By Peter Wagner
Have you noticed that all the really successful online retailers offer free delivery?
Amazon sets the bar high with Amazon Prime two-day delivery of everything from A to Z. Their product inventory includes everything from a difficult-to-find book to necessary groceries for dinner that night.
Target has purchased a start-up delivery firm, Shipt, that recruits part-time workers to pull and fill a customer’s order from shelves in the store and then deliver the items to the customer’s home or business in their personal vehicle.
Want a new car? According to the television ads, there’s no need to deal with a “pushy” dealership salesperson anymore. Carvana will process your new car or truck order over the phone or online. Within days a Carvana truck will deliver the exact brand, model, color and accessory package you want right to your door. They’ll even offer a no obligation seven days to test the vehicle before you buy. Plus, they’ll be happy to take your used car or truck in trade and pick it up when they deliver your new vehicle.
Women’s fashion centers go one step further. Nordstrom and other leading national retailers even enclose a pre-paid FedEx label so the customer can easily return the item if it doesn’t fit or otherwise “just isn’t right.”
Here in Sheldon, Iowa, where we have our newspaper office, I have a shoe store owner who claims he’s making more money selling shoes on the internet than in his main street brick and mortar store. The UPS truck stops every day to pick up two dozen or more pair of shoes to be delivered to buyers all over the country.
Finally, there are a growing number of women’s boutiques popping up all over the country. Most are working to build a mail-order business with their products delivered by UPS or Fed-Ex to the customer’s home rather than sold out of a traditional showroom.
NEWSPAPERS AND SHOPPERS WERE THE FIRST TO “DELIVER”
Delivery to the home has always been a key part of our newspaper and shopper story. Local papers were delivering wonderfully designed ads promoting what was available to buy long before there was an internet. Paid circulation or free distribution, the local paper delivered all the important information local buyers needed to make wise and easy buying decisions.
Community papers have always been the preferred means of learning the local news and business specials. The depth of coverage and design of the hometown paper has changed over the last 50 years, but the message has always been local. That local connection is the reason smaller community publications have thrived while many larger metro publications, with their attention to national and statehouse coverage, have declined.

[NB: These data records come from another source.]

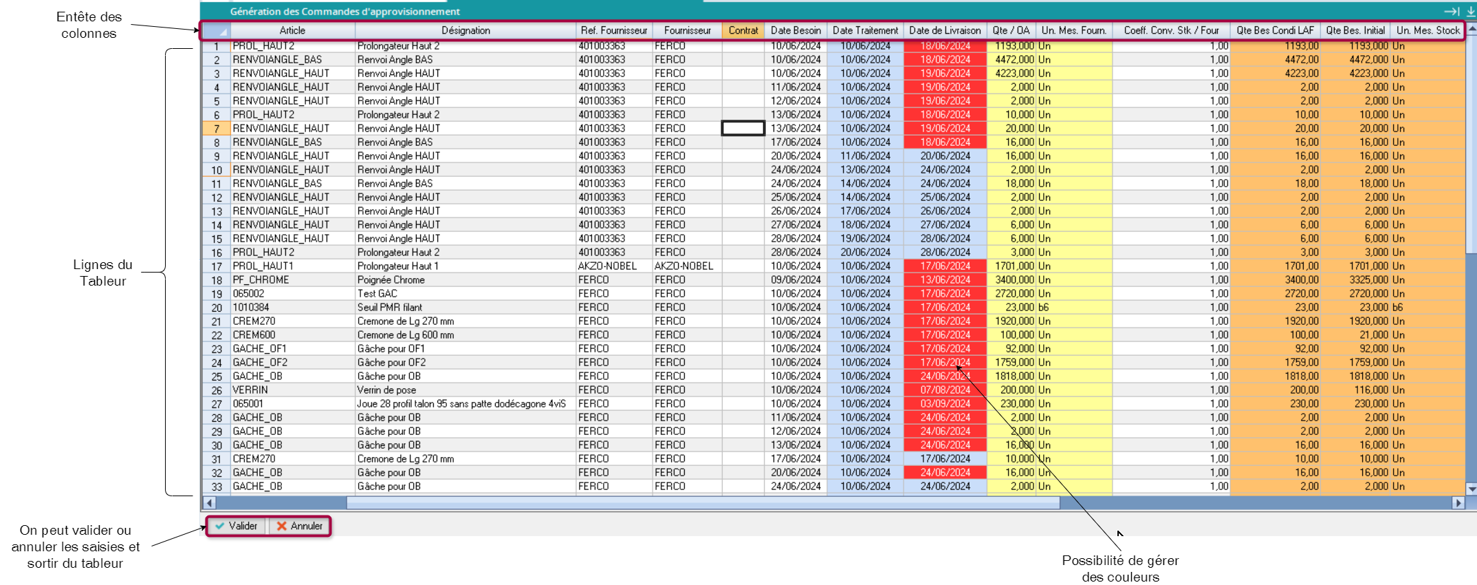Select the row 20 header

(216, 308)
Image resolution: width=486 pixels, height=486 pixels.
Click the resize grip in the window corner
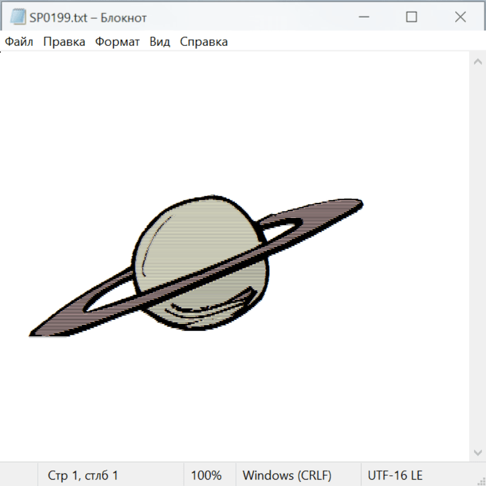point(481,481)
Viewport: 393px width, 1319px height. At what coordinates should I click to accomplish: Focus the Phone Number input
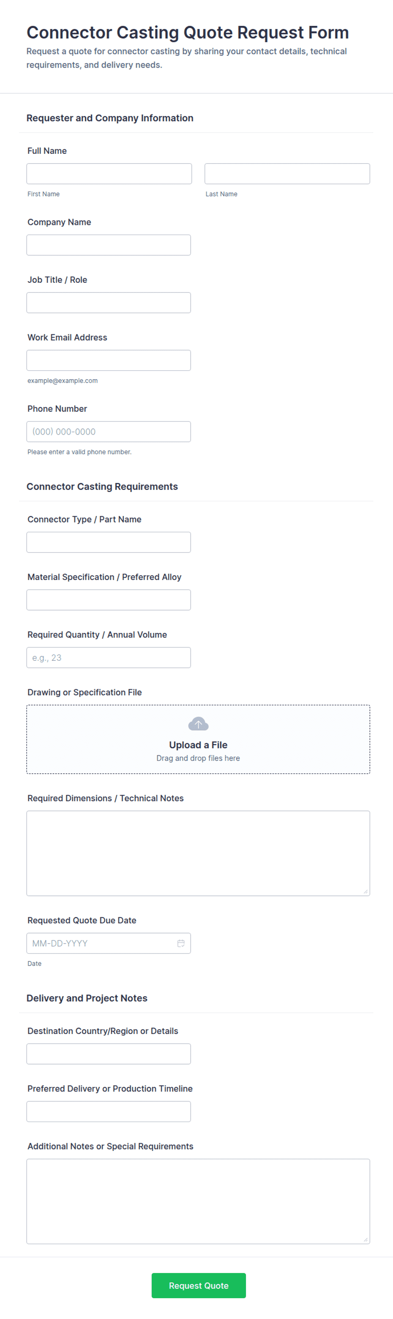pos(108,432)
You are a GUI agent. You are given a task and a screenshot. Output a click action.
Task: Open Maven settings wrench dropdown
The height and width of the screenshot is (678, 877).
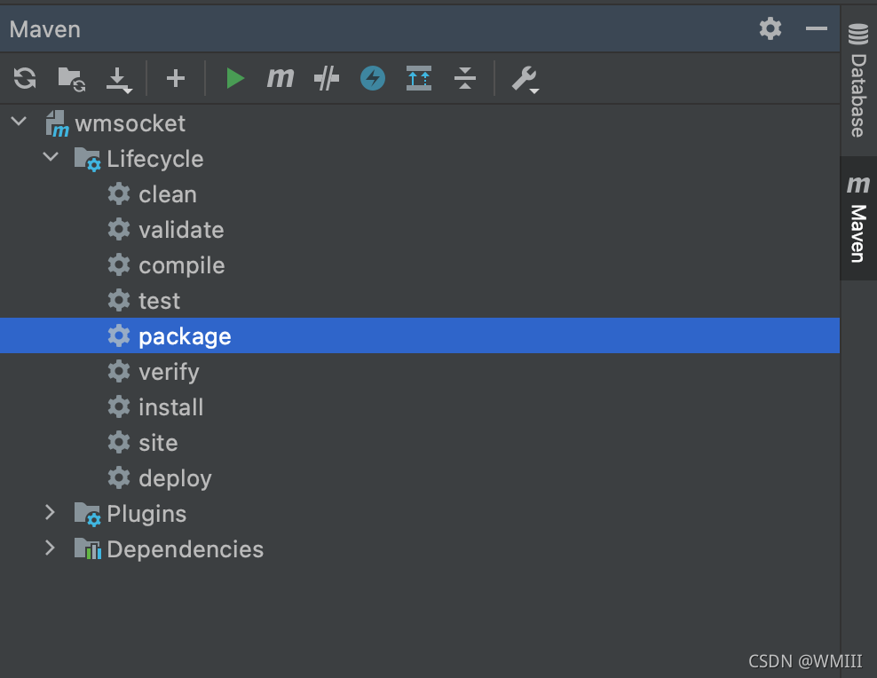click(525, 79)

I have a difficult time understanding why so many local businesses choose to advertise on the internet rather than in their hometown paper. Those small community stores and service firms simply can’t compete online with the larger national firms favored by Google’s marketing experts and analytical expertise.
Take the community automobile dealership, for example. There is no way that traditionally family-owned dealership is going to have Google analytics place their message higher than the giant-inventory metro dealer down the road.
Community newspapers and shoppers offer a huge advantage to local new and used car dealerships. For one, and perhaps the most important reason, larger metro competitors aren’t overpowering the local dealer’s message with bigger display ads listing hundreds of vehicles at lower prices. Smaller local dealers can be easily overlooked when placing their deals online.
Here are more reasons the dealer should put his ads first in the hometown paper:
- The local printed advertisement is delivered right to the subscriber’s front door where the family has a healthy respect for the paper’s credibility. Many online sites lack that credibility.
- The printed paper still reaches more potential buyers within the dealer’s sales and service area than any other form of electronic media.
- The hometown paper is desired and looked for by the immediate area car-buyer who knows and appreciates the no pressure, easy-to-understand deal the dealer offers every customer.
- Because the dealership is close by, often right in town, it is ready and able to provide quick service whenever it is needed.
Studies have shown that 75 percent of any businesses sales are to customers within 25 miles of the front door. Our smaller community auto dealerships exist because most of the dealership’s customers don’t want to drive 60 to 100 miles whenever they need to have something serviced on their car or truck. It seems ridiculous that community dealerships prefer to advertise on the world-wide web when their most important prospects are the ones reading the local paper.
PRINT SALES PEOPLE HAVE TO TELL THEIR STORY
Local print salespeople need to learn to clearly tell their unique and specific story. If they want to sell more print advertising, sales consultants must be coached and regularly reminded to share their paper’s benefits, value and stories about how their publication can deliver results and increased sales. Print advertising salespeople need to tell ad buyers over and over again why their printed paper, delivered right into the home of the local family can truly deliver sales and success for them.
They need to explain the demographics and depth of their readership, the paper’s impact on local buying decisions, the reach of both their paper and website, the creative ability of their ad designers and an endless list of success stores from other local businesses.
Advertising sales people too often turn away from conflict and fail to stand up for their product. Those same salespeople often fail to make any effort to get to know the advertiser and the advertiser’s business. Too often, they fail to bring the advertiser exciting new promotion and advertising ideas. Worst of all, they sell one-time ads instead of long-term advertising programs.
Local print advertising can out-perform online ads every time. But the publication’s sales team needs to make it happen by becoming salespeople instead of simply order takers.